§ **Exercise goal**:
Convert the lines of the items below into a Markdown table with the columns Row and Line, giving each line a row number and leaving out blank lines. Begin at the first line of the items and stop after the line that contains "Action: coord(185,639)".

§ **Supplied material**:
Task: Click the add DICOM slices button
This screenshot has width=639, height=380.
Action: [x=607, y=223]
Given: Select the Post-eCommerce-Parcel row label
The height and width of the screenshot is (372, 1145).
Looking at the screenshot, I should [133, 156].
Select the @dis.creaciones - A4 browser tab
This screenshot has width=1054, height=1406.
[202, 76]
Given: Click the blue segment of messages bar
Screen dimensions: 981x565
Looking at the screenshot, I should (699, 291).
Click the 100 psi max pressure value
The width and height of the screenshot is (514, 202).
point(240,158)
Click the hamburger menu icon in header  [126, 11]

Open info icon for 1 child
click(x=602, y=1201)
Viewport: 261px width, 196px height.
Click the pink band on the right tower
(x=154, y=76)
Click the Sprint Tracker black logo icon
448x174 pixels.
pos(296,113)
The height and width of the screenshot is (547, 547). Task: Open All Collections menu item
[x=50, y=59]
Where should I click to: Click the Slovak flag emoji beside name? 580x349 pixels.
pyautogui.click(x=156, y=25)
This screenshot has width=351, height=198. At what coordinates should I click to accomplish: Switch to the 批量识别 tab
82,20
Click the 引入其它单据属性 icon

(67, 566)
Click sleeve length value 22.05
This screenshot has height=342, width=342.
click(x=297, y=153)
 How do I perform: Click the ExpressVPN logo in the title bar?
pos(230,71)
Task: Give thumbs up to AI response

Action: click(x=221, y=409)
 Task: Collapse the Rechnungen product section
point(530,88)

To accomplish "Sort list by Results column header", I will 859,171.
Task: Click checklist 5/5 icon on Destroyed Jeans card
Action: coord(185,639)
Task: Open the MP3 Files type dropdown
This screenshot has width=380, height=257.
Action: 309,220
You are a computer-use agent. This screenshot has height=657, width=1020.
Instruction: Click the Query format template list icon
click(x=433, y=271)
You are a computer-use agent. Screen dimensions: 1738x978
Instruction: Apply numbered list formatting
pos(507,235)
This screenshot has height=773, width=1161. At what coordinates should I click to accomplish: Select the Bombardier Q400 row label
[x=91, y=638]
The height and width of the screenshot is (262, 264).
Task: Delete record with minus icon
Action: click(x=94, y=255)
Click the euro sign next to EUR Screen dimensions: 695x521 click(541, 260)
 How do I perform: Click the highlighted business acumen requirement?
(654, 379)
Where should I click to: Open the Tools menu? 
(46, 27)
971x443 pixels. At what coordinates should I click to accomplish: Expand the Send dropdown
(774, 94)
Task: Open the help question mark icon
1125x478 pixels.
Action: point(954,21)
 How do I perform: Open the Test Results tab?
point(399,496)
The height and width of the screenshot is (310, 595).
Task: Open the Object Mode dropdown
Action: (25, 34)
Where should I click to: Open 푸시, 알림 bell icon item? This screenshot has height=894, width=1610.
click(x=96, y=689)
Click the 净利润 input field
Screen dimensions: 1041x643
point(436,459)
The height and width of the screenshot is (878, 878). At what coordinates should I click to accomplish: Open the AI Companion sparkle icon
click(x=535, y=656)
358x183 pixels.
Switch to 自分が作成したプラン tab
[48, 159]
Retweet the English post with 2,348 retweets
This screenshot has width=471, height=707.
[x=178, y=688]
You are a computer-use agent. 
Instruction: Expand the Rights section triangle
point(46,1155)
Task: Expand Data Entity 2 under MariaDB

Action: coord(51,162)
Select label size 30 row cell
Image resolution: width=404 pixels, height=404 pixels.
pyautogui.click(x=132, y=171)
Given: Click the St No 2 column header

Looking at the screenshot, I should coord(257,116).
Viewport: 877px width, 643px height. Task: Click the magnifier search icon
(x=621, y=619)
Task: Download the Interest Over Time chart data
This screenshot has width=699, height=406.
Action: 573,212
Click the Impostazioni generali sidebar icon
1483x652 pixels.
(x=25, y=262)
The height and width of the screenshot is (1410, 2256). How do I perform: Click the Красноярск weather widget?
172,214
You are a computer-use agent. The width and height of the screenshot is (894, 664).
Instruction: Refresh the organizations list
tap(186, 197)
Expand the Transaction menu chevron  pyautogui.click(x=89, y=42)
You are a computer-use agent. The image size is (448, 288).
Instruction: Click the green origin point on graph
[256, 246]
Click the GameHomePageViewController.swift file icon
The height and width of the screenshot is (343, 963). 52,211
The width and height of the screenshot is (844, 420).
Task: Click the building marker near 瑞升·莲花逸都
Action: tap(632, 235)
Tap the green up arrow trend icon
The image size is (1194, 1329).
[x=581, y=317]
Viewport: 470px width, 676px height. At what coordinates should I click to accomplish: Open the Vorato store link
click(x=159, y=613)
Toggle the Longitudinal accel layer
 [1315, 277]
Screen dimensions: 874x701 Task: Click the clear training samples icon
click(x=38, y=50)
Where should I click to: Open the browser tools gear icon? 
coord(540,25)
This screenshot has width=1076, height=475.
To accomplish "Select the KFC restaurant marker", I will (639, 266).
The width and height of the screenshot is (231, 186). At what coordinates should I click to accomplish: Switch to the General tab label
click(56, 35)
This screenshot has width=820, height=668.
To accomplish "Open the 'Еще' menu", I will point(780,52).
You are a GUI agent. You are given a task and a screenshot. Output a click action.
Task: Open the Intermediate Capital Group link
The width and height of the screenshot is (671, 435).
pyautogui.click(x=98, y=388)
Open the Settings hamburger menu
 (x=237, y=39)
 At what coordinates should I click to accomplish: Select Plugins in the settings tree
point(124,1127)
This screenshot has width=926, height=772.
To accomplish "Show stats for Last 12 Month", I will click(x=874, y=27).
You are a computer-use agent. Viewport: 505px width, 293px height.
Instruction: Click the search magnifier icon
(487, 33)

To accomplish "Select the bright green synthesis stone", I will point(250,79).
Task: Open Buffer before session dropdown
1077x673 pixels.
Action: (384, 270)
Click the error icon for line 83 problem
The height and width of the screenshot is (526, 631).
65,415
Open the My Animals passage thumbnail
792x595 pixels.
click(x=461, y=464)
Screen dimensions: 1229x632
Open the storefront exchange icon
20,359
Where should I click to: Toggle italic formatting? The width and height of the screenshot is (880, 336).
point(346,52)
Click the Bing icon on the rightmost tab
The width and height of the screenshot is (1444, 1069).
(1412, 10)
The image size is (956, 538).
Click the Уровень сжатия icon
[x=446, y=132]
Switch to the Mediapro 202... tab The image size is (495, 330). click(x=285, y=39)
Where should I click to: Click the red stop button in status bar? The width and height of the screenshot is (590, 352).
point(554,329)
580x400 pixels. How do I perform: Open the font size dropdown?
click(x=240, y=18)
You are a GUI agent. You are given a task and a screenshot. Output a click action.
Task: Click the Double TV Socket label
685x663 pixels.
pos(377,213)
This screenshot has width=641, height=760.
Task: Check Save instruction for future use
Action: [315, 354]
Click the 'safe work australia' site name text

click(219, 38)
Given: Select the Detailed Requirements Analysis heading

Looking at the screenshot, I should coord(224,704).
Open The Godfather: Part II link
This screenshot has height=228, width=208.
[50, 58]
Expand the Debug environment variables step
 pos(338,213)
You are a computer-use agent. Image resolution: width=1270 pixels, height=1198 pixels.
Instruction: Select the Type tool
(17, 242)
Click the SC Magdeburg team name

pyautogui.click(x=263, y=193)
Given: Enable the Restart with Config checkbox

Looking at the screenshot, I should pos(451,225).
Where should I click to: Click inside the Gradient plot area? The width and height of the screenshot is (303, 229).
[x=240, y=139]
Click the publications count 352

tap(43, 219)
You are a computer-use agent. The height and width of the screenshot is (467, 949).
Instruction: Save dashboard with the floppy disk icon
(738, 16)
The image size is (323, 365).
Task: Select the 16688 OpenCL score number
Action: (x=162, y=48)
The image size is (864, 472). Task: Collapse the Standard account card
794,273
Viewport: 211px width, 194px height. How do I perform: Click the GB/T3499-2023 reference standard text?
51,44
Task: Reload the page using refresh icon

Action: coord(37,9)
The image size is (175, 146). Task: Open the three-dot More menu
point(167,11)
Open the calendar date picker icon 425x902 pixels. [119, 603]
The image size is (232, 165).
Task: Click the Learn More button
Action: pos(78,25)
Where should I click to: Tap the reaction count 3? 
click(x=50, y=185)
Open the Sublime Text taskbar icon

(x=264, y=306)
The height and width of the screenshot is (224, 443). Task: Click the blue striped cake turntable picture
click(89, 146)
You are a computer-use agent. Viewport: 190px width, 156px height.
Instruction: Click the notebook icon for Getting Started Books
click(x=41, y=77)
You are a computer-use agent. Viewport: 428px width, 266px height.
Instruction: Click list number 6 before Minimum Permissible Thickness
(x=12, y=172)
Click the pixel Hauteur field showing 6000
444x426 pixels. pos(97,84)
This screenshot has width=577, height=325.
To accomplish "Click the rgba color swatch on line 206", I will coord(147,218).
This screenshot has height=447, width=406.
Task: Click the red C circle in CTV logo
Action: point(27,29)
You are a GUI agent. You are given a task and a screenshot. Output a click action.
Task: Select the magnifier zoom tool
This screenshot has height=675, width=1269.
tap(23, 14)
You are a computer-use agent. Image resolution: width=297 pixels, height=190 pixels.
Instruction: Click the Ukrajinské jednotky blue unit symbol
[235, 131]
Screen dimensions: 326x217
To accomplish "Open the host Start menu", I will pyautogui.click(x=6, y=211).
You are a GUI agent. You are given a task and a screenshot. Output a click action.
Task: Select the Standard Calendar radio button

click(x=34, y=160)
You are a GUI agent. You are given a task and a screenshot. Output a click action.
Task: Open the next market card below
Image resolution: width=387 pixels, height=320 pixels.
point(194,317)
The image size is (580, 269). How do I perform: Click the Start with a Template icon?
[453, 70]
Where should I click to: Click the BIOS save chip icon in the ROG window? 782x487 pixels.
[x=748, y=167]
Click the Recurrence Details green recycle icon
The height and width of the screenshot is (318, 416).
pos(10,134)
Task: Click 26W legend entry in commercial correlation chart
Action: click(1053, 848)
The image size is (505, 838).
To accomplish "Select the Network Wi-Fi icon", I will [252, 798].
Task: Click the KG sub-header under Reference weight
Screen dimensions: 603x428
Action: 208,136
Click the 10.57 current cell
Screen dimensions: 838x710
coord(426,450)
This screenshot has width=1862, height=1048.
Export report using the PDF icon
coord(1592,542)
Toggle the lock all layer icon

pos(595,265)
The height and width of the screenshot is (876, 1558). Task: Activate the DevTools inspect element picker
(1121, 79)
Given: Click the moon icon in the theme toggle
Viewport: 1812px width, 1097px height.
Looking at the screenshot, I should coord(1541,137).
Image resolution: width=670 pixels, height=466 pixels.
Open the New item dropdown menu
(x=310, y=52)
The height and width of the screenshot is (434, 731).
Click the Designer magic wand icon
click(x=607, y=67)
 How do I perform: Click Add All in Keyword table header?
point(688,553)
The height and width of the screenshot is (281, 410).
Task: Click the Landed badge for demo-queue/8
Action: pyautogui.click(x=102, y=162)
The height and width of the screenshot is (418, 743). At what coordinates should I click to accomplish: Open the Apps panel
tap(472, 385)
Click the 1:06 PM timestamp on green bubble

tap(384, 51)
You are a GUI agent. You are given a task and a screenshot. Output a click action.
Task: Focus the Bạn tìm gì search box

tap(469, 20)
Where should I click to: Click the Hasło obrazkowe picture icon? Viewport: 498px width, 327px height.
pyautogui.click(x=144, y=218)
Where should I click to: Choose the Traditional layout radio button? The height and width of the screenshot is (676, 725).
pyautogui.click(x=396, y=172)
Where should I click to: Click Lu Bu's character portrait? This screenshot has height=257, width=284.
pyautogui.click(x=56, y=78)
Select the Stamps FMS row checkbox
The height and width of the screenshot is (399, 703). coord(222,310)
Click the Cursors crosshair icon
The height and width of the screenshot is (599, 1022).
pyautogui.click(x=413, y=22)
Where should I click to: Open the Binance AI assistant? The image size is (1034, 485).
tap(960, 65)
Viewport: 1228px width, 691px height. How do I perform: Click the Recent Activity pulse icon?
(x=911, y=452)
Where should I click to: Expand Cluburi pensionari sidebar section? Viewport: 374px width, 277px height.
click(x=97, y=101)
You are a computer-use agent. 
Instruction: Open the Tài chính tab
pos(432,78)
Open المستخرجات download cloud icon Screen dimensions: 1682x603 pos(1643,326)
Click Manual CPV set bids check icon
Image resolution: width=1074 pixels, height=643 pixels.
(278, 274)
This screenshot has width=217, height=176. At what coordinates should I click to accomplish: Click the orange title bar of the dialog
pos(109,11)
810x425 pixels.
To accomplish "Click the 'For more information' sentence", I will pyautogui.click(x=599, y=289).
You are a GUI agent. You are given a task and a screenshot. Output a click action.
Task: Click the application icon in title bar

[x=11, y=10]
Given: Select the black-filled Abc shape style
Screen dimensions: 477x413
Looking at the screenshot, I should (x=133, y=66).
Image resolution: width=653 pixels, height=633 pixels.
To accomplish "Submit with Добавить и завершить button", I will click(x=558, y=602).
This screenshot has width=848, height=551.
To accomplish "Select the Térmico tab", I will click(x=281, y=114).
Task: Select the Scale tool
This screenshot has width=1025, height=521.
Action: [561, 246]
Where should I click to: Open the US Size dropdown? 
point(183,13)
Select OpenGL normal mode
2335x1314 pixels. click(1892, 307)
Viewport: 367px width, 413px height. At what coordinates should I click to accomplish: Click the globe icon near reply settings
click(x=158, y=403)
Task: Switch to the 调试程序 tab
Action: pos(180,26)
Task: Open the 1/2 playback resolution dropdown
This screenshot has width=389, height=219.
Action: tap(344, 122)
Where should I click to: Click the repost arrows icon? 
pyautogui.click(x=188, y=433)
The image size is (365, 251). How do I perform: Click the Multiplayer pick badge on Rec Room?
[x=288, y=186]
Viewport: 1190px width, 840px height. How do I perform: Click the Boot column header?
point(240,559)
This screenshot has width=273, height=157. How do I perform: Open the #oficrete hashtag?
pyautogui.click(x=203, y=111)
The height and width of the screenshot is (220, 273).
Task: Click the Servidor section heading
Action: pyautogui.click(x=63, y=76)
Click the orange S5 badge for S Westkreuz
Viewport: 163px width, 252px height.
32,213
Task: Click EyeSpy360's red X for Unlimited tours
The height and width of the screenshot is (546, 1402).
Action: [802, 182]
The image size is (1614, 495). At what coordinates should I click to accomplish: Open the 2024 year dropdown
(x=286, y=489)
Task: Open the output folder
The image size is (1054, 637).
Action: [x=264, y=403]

§ **Solution to this problem**:
| Row | Line |
|---|---|
| 1 | Task: Click the add DICOM slices button |
| 2 | This screenshot has width=639, height=380. |
| 3 | Action: [x=607, y=223] |
| 4 | Given: Select the Post-eCommerce-Parcel row label |
| 5 | The height and width of the screenshot is (372, 1145). |
| 6 | Looking at the screenshot, I should [133, 156]. |
| 7 | Select the @dis.creaciones - A4 browser tab |
| 8 | This screenshot has width=1054, height=1406. |
| 9 | [202, 76] |
| 10 | Given: Click the blue segment of messages bar |
| 11 | Screen dimensions: 981x565 |
| 12 | Looking at the screenshot, I should (699, 291). |
| 13 | Click the 100 psi max pressure value |
| 14 | The width and height of the screenshot is (514, 202). |
| 15 | point(240,158) |
| 16 | Click the hamburger menu icon in header  [126, 11] |
| 17 | Open info icon for 1 child |
| 18 | click(x=602, y=1201) |
| 19 | Viewport: 261px width, 196px height. |
| 20 | Click the pink band on the right tower |
| 21 | (x=154, y=76) |
| 22 | Click the Sprint Tracker black logo icon |
| 23 | 448x174 pixels. |
| 24 | pos(296,113) |
| 25 | The height and width of the screenshot is (547, 547). Task: Open All Collections menu item |
| 26 | [x=50, y=59] |
| 27 | Where should I click to: Click the Slovak flag emoji beside name? 580x349 pixels. |
| 28 | pyautogui.click(x=156, y=25) |
| 29 | This screenshot has width=351, height=198. At what coordinates should I click to accomplish: Switch to the 批量识别 tab |
| 30 | 82,20 |
| 31 | Click the 引入其它单据属性 icon |
| 32 | (67, 566) |
| 33 | Click sleeve length value 22.05 |
| 34 | This screenshot has height=342, width=342. |
| 35 | click(x=297, y=153) |
| 36 |  How do I perform: Click the ExpressVPN logo in the title bar? |
| 37 | pos(230,71) |
| 38 | Task: Give thumbs up to AI response |
| 39 | Action: click(x=221, y=409) |
| 40 |  Task: Collapse the Rechnungen product section |
| 41 | point(530,88) |
| 42 | To accomplish "Sort list by Results column header", I will 859,171. |
| 43 | Task: Click checklist 5/5 icon on Destroyed Jeans card |
| 44 | Action: coord(185,639) |